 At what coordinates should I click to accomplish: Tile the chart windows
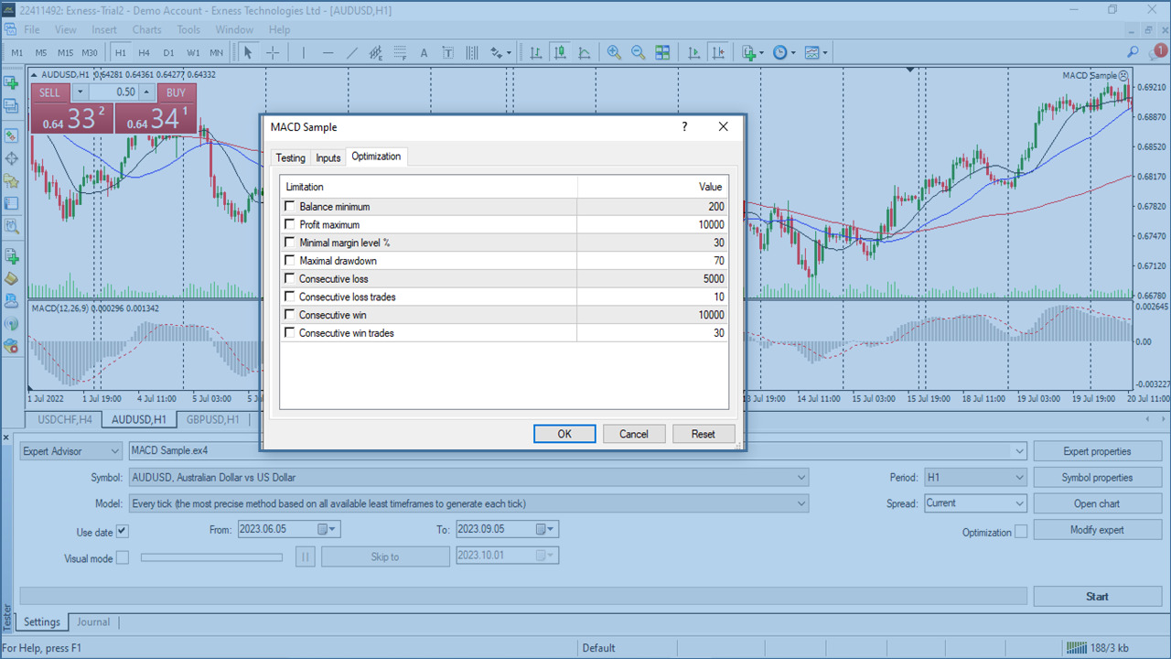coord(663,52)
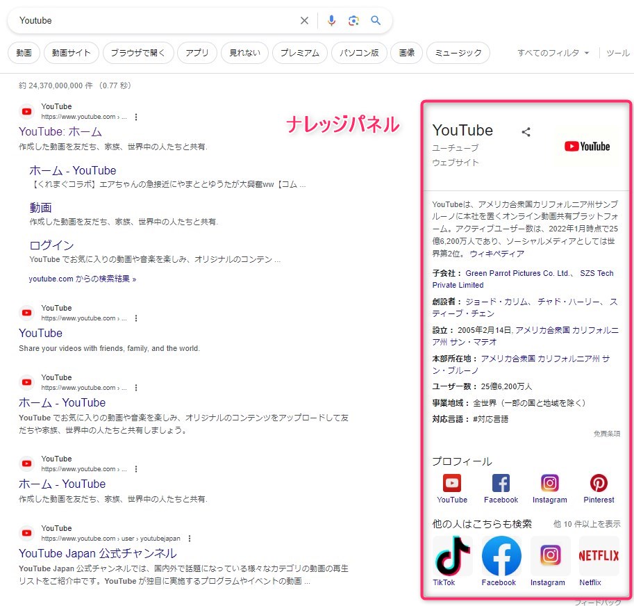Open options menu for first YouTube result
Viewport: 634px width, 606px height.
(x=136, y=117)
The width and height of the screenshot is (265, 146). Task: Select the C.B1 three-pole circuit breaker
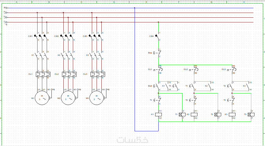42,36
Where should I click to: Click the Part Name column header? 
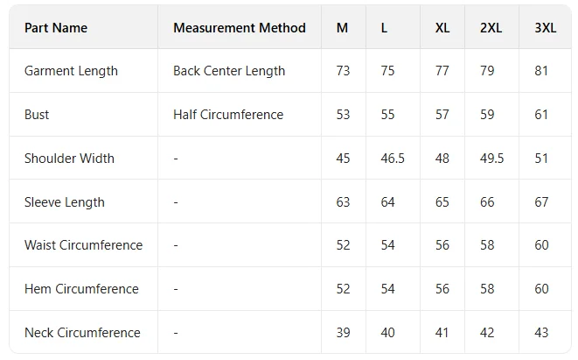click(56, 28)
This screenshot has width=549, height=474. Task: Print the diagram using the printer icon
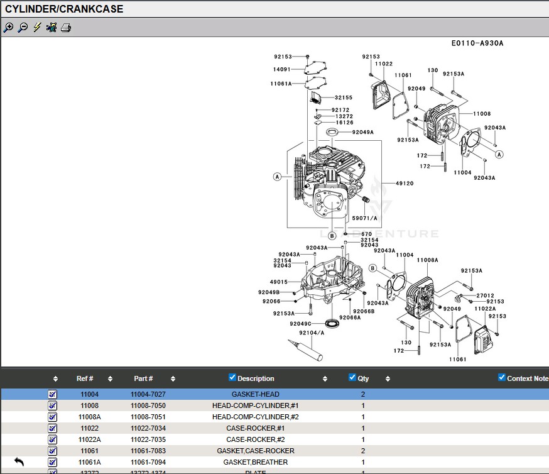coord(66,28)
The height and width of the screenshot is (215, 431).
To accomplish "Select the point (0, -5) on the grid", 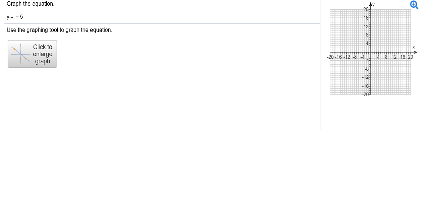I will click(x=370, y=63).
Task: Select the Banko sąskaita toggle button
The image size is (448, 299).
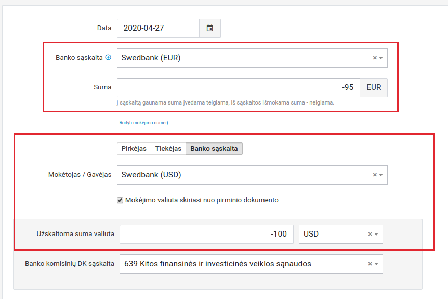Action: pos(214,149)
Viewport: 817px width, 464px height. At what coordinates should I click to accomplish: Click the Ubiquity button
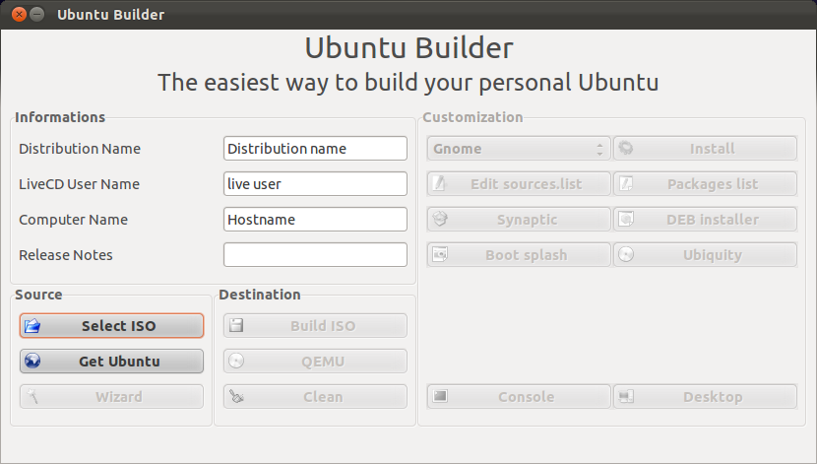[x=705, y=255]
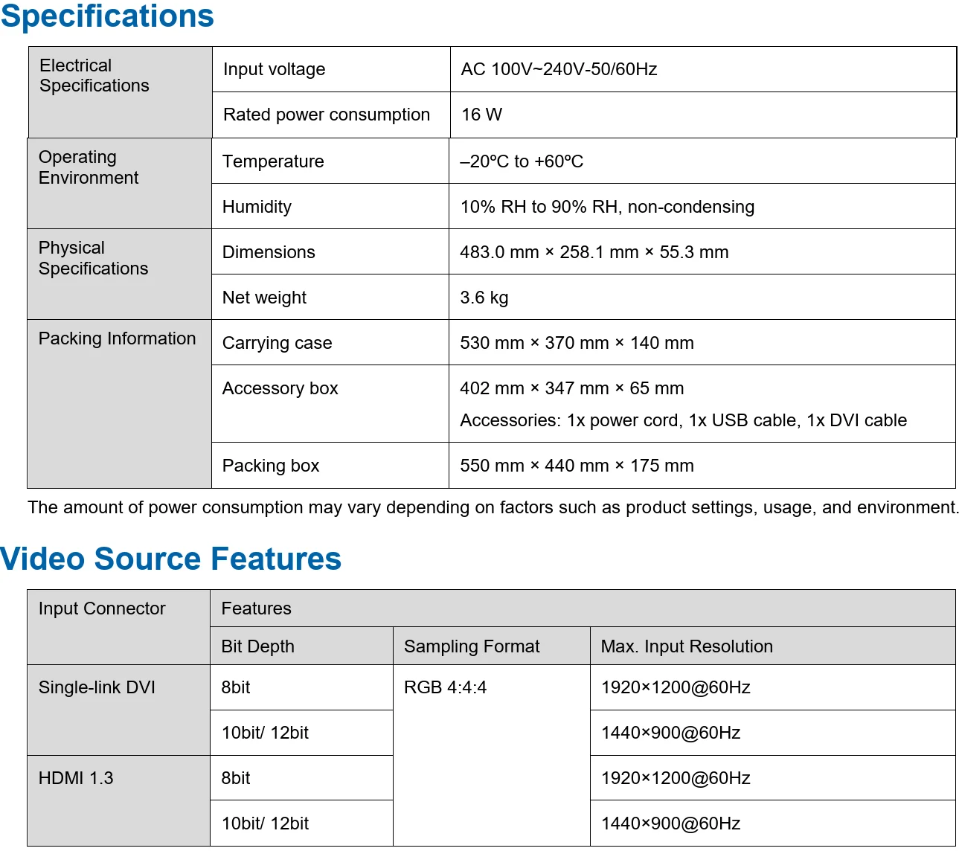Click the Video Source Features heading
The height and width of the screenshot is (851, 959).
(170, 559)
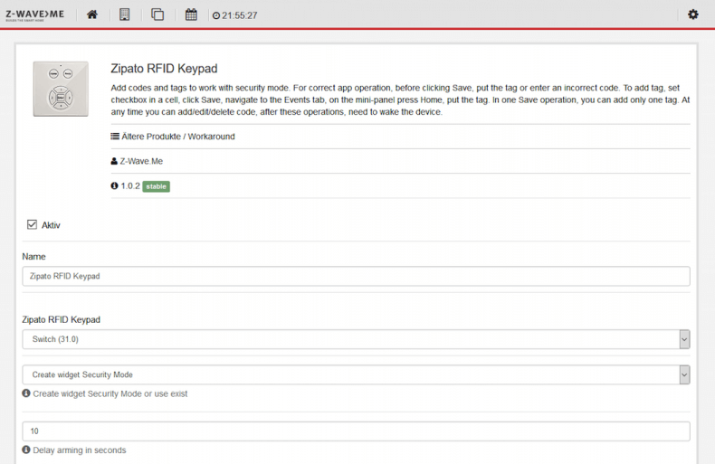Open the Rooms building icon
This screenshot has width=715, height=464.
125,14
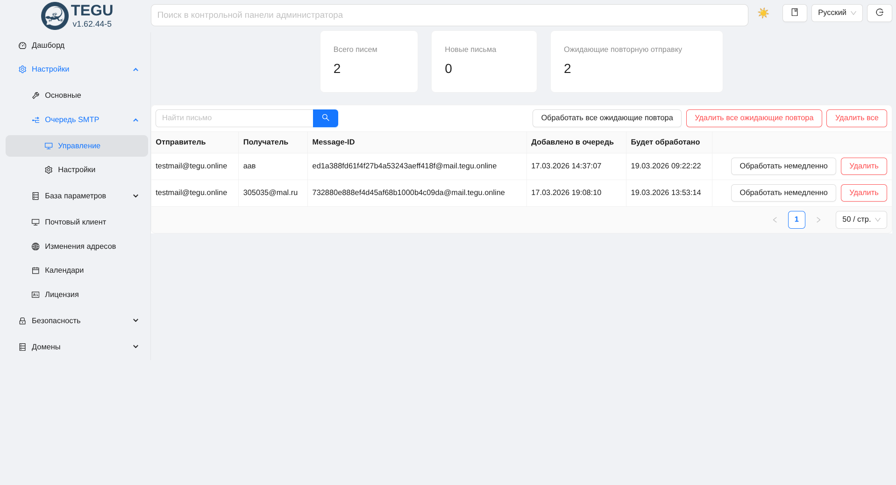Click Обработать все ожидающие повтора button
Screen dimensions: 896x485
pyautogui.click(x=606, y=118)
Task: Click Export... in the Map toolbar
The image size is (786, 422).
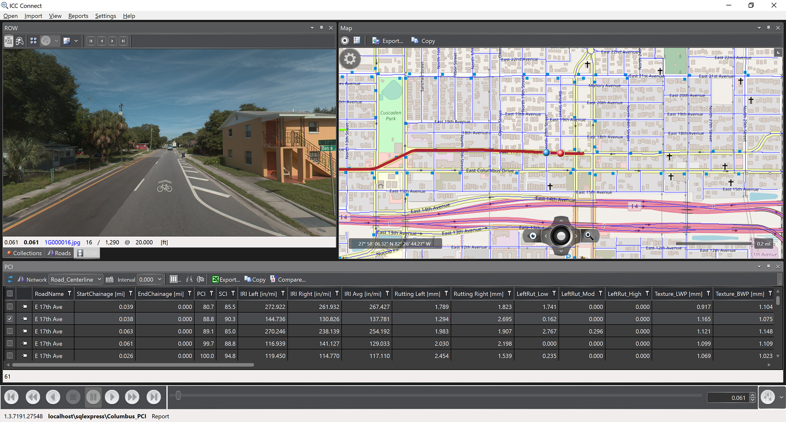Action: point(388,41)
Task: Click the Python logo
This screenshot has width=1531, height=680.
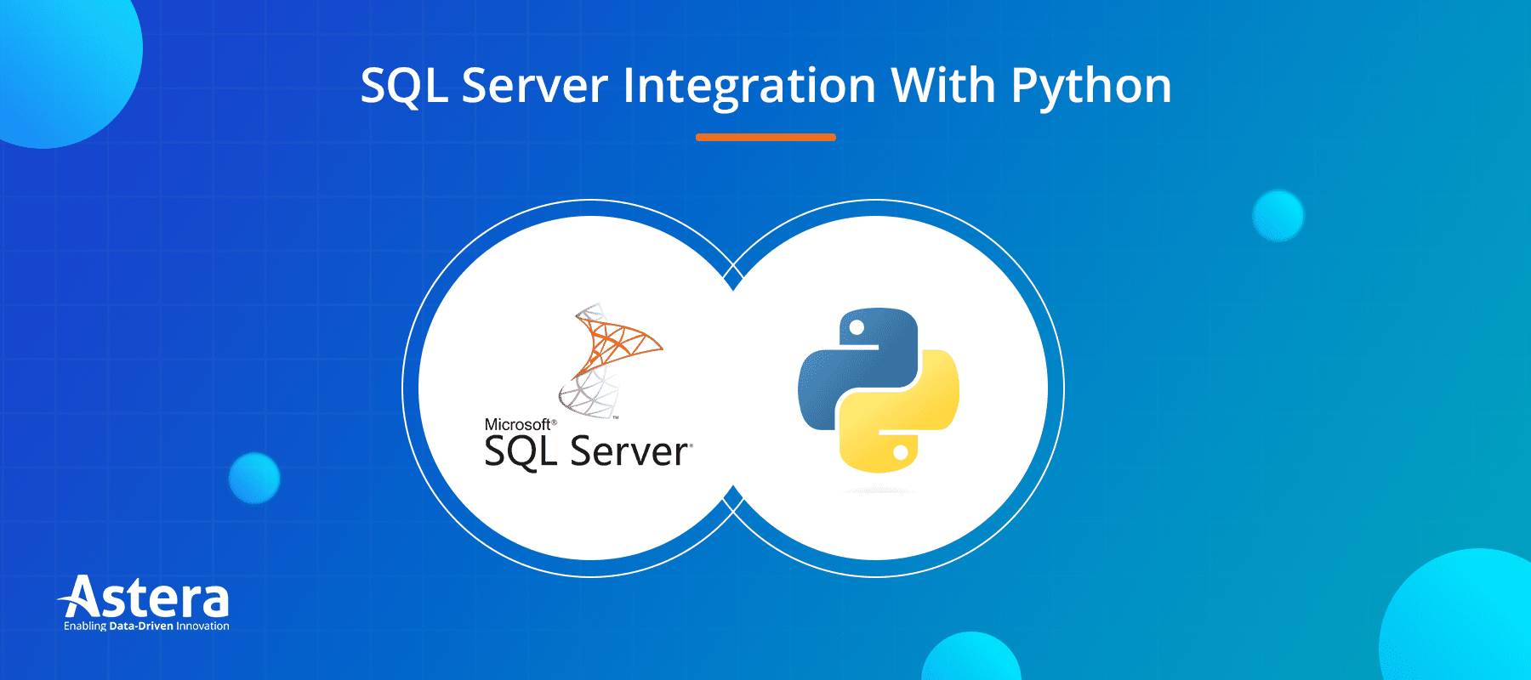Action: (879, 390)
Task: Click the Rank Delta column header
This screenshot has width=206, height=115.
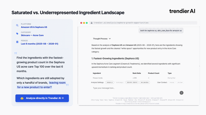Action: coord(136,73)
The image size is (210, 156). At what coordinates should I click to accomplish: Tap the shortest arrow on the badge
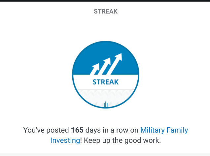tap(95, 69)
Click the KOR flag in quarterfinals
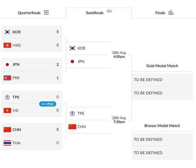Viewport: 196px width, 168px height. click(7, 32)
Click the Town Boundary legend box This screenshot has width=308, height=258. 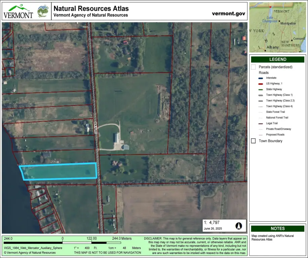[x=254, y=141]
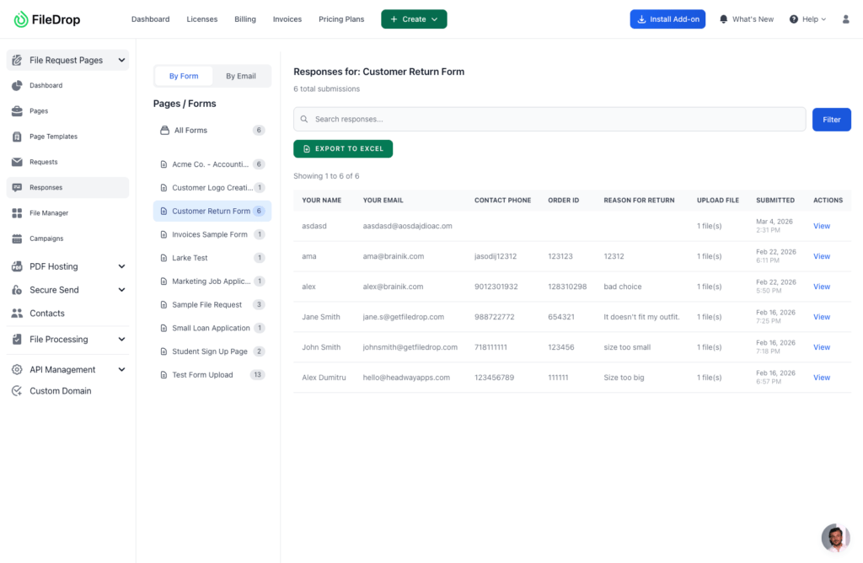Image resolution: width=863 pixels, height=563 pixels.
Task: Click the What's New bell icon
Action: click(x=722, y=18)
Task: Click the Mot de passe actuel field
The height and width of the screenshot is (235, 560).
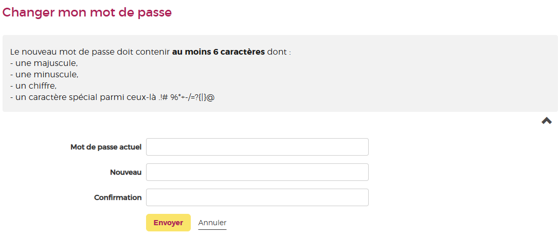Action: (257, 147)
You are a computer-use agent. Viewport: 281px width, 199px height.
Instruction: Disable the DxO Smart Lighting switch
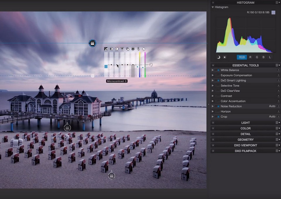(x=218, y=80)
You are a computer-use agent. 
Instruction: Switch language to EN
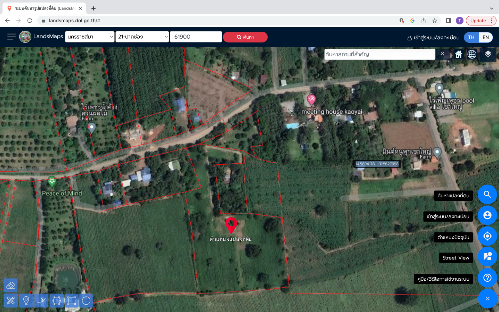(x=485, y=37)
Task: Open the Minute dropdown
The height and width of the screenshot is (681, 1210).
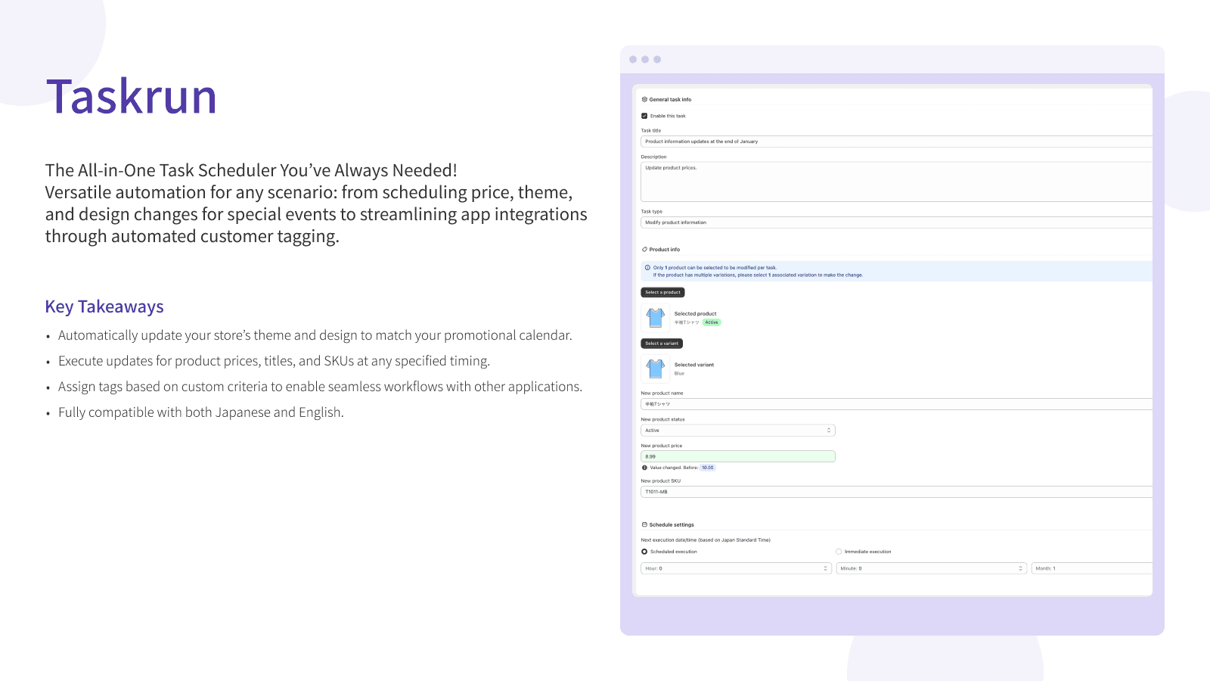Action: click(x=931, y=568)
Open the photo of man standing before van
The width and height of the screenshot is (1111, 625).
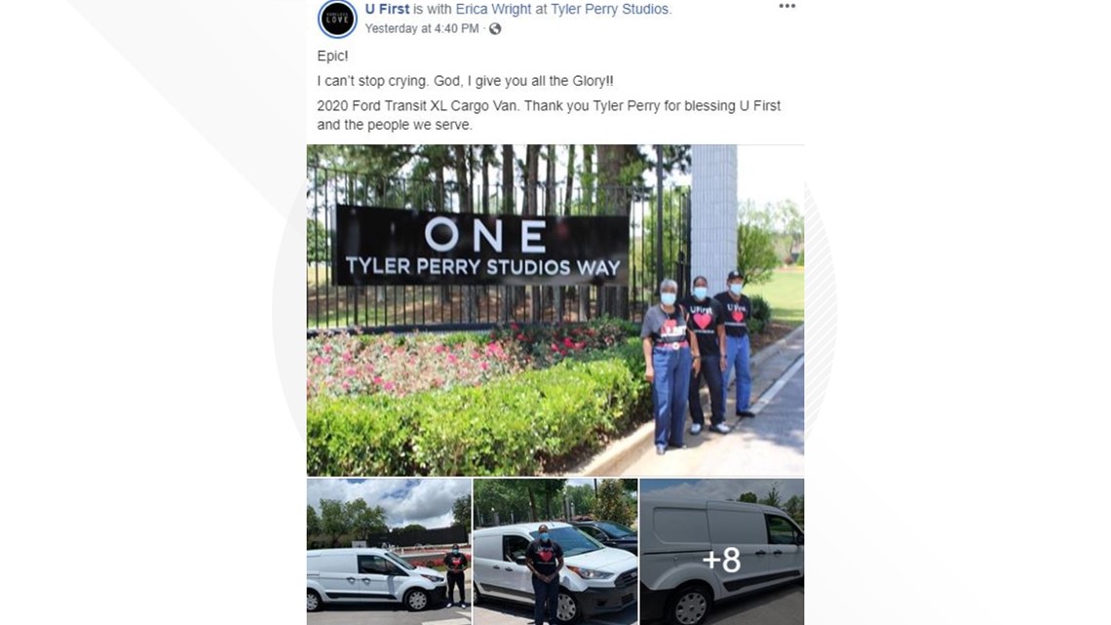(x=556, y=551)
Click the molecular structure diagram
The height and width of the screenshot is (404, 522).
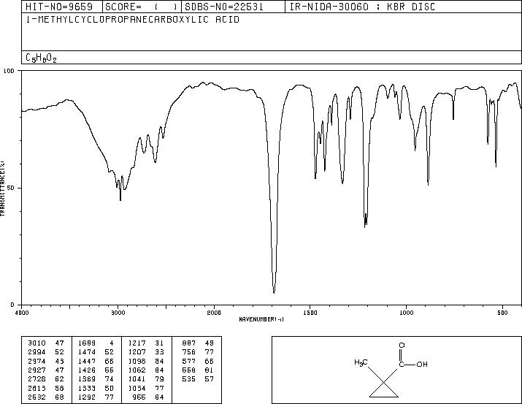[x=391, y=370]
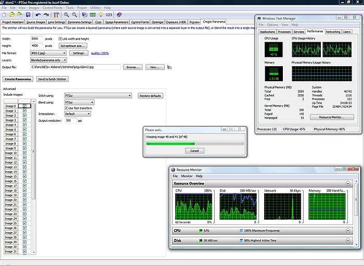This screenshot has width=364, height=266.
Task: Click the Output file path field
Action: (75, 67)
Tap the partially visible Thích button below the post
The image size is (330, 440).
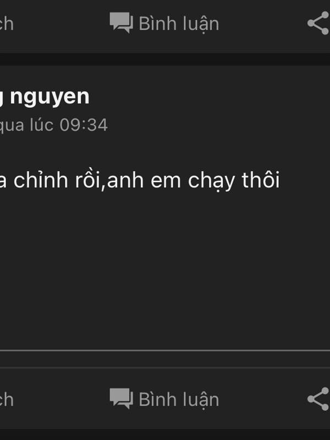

▸ **What is required**:
Whenever the word "agent" occurs in a line above, copy that line.

▸ **Written solution**:
You are a computer-use agent. Viewport: 281px width, 199px height.
You are a computer-use agent. 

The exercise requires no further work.